I want to say first off: I am sorry that happened to you. It was not your fault. You've done brilliantly to get to this point. You've survived them.
Moving forward, it seems to be quite common for the 40's and the onset of menopause to be a catalyst for turning around and looking at your parents and asking WTF. I think it's partly because the hormonal change means that women are less pliant, less obliging, less willing to offer care to their own detriment. It's time to take stock and ask yourself what you want the next chapter of your life to look like. I had a reckoning with my father a long time ago, but the major struggle with my mother is happening now (I'm a bit older than you). I recently did 6 months of therapy for the first time, after years of knowing it was inevitable but not being ready to face it. So what you're feeling is understandable, and it's normal, really.
With regards to the medical records, I would ask this question: Are you SURE that your parents can give you the information you feel you need? Because yes, they were the adults who were there at the time, but it's entirely possible that they may have agreed to things they didn't understand, they may not have listened, they may have forgotten, they may have dealt with doctors who assumed consent and didn't inform properly. As you say, it was the 80's, and record keeping wasn't great.

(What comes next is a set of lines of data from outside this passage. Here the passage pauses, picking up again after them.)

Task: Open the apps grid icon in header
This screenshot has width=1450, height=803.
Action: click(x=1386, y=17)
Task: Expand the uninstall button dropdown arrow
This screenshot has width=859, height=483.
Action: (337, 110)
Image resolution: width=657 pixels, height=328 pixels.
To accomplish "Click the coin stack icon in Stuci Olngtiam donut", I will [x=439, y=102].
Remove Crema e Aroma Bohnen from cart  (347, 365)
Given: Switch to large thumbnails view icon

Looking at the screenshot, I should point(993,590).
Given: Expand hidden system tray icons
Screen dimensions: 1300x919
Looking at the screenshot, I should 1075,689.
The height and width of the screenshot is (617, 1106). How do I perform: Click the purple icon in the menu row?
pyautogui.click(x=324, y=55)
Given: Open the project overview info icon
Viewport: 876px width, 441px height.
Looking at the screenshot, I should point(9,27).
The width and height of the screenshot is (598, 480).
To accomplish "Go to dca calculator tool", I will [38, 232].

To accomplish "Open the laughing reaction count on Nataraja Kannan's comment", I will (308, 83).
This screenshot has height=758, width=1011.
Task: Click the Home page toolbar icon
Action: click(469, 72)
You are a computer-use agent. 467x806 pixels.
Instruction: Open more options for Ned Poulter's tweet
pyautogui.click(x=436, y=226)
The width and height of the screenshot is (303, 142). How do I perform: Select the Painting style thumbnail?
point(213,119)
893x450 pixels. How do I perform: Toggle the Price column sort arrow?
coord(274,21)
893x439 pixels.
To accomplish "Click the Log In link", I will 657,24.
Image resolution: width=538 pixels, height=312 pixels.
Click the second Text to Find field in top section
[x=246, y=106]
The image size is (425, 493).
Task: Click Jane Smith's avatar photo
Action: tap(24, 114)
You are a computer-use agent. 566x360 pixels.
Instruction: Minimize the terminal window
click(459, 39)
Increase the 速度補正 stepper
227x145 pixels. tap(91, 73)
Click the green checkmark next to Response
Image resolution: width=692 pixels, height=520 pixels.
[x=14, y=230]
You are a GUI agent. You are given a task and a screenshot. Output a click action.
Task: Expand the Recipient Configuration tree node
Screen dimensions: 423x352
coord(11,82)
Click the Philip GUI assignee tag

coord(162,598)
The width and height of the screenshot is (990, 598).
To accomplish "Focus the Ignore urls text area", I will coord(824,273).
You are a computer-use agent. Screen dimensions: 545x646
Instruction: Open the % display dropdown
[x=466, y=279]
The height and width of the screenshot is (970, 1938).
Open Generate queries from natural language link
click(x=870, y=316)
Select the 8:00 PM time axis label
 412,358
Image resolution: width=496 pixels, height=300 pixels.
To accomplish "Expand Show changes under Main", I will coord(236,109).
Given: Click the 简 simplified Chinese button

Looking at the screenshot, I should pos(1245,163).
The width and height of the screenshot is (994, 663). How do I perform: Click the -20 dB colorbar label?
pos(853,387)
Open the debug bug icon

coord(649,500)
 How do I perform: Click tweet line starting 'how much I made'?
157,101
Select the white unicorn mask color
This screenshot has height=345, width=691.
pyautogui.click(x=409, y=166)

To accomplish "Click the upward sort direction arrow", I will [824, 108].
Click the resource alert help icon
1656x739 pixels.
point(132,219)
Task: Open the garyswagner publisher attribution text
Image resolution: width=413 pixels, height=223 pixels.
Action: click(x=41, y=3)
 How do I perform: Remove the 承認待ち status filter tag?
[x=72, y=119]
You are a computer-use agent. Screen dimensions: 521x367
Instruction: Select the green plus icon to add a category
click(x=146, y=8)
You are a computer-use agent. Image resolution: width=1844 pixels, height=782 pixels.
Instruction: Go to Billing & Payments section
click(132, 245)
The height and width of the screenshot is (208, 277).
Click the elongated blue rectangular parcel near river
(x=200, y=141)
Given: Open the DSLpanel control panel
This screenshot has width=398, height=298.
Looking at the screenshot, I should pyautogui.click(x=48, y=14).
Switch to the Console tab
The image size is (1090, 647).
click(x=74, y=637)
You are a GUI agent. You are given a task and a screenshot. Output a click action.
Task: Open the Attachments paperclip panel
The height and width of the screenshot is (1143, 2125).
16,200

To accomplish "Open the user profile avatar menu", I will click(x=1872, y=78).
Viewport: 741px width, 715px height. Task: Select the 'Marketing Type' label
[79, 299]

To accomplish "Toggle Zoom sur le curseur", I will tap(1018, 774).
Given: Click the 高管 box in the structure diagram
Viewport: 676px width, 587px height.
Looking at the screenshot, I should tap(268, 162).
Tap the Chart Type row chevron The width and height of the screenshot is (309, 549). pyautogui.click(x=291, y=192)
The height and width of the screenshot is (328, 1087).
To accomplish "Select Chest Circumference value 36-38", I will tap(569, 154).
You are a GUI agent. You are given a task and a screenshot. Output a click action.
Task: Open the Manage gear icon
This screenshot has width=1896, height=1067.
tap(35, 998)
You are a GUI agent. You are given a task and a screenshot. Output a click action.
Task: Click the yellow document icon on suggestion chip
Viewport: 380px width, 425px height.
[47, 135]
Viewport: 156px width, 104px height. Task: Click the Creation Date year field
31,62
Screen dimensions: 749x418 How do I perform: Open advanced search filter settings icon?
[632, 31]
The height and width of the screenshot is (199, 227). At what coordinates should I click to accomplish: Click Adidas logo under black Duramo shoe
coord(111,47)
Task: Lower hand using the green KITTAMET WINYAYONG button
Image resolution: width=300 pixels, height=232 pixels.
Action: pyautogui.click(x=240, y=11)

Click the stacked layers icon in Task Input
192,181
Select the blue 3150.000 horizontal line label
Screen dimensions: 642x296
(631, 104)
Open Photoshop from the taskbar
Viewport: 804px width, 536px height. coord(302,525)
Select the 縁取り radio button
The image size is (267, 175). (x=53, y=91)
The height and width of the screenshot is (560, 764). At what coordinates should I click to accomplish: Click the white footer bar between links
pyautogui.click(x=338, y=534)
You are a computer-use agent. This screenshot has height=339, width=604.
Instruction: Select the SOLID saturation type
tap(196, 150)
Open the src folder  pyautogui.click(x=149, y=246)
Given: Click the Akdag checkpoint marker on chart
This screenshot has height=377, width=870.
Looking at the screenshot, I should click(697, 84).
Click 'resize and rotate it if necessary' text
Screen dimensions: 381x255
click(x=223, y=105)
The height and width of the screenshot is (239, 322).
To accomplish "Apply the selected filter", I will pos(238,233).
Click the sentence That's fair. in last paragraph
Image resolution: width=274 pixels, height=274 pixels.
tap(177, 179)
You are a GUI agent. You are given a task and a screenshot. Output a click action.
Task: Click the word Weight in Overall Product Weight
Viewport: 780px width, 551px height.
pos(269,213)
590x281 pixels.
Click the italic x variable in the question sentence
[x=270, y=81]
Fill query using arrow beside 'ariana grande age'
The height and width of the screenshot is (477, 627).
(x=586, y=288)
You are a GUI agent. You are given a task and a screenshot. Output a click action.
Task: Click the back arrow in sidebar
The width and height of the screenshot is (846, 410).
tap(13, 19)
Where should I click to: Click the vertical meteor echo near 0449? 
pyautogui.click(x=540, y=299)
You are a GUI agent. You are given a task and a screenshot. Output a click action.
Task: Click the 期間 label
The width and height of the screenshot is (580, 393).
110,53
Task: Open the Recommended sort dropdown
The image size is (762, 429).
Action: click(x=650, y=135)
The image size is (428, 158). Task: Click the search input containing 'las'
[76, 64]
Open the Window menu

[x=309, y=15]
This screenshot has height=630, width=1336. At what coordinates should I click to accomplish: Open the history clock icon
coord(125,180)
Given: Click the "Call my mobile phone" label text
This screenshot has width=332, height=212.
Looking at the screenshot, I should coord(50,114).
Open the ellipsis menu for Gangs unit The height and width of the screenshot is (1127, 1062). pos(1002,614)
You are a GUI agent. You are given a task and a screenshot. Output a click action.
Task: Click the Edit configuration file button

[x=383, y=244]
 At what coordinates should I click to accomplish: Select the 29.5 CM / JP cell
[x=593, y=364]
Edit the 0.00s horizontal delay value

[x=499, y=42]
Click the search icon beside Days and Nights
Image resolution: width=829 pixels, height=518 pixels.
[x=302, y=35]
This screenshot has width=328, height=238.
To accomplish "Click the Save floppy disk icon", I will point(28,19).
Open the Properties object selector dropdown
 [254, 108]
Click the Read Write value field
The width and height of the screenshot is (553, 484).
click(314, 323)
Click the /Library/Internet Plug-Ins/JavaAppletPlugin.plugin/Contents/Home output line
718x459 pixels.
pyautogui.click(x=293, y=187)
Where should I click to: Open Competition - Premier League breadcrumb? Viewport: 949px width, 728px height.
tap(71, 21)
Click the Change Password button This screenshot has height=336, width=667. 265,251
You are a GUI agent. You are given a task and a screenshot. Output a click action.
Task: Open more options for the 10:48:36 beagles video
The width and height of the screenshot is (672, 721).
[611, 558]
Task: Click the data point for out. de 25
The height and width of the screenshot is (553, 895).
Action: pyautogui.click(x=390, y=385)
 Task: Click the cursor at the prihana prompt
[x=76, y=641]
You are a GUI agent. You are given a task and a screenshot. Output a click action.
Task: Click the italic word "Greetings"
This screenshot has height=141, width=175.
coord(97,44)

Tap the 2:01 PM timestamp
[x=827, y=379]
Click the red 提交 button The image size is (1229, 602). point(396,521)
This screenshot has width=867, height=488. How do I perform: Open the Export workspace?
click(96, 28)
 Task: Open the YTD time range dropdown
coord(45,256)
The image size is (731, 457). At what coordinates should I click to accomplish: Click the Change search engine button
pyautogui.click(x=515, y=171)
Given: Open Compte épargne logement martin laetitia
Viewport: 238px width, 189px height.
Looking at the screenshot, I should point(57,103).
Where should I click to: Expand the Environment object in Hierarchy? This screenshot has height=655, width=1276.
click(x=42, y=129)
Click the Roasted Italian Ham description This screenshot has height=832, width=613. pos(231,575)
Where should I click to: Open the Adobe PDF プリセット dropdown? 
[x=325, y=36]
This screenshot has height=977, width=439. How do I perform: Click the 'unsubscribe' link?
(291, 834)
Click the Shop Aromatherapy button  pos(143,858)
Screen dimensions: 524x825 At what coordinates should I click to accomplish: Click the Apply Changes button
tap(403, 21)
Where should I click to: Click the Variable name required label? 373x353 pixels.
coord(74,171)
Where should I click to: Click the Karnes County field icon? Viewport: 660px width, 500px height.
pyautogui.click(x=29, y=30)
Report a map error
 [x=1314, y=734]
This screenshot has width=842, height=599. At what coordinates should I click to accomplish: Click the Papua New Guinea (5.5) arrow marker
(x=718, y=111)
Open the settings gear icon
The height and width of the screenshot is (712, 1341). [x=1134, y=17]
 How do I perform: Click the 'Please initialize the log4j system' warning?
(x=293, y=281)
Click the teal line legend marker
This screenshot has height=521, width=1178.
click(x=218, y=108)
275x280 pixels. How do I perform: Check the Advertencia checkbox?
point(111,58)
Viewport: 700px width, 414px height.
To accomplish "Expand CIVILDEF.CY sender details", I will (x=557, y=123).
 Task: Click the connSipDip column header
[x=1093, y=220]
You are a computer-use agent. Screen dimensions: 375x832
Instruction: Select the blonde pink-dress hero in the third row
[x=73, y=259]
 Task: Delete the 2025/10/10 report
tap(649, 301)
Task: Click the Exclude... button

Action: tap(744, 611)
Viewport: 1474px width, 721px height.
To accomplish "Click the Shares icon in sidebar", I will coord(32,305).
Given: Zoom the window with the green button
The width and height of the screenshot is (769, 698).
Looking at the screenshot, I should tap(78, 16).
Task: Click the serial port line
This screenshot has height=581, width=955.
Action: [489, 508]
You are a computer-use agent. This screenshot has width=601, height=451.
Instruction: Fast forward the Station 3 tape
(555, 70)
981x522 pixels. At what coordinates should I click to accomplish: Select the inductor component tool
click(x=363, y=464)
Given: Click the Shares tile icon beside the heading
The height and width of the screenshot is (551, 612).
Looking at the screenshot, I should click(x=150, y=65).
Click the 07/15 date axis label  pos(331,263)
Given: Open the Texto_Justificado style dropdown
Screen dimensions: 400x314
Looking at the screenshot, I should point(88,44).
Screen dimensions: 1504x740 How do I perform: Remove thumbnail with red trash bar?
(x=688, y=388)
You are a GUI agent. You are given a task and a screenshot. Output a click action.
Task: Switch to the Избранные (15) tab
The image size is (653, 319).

If all that is keeping you in contact with them is the hope that they might be able to give you information, maybe it's time to re-evaluate if you want it badly enough, and if it will be worth the damage it is doing to you now, because it won't change where you are now.
and FFS stop the duty phone calls. Give yourself a break from them. It's okay to not phone people you don't want to talk to, even if you're related to them. It's allowed.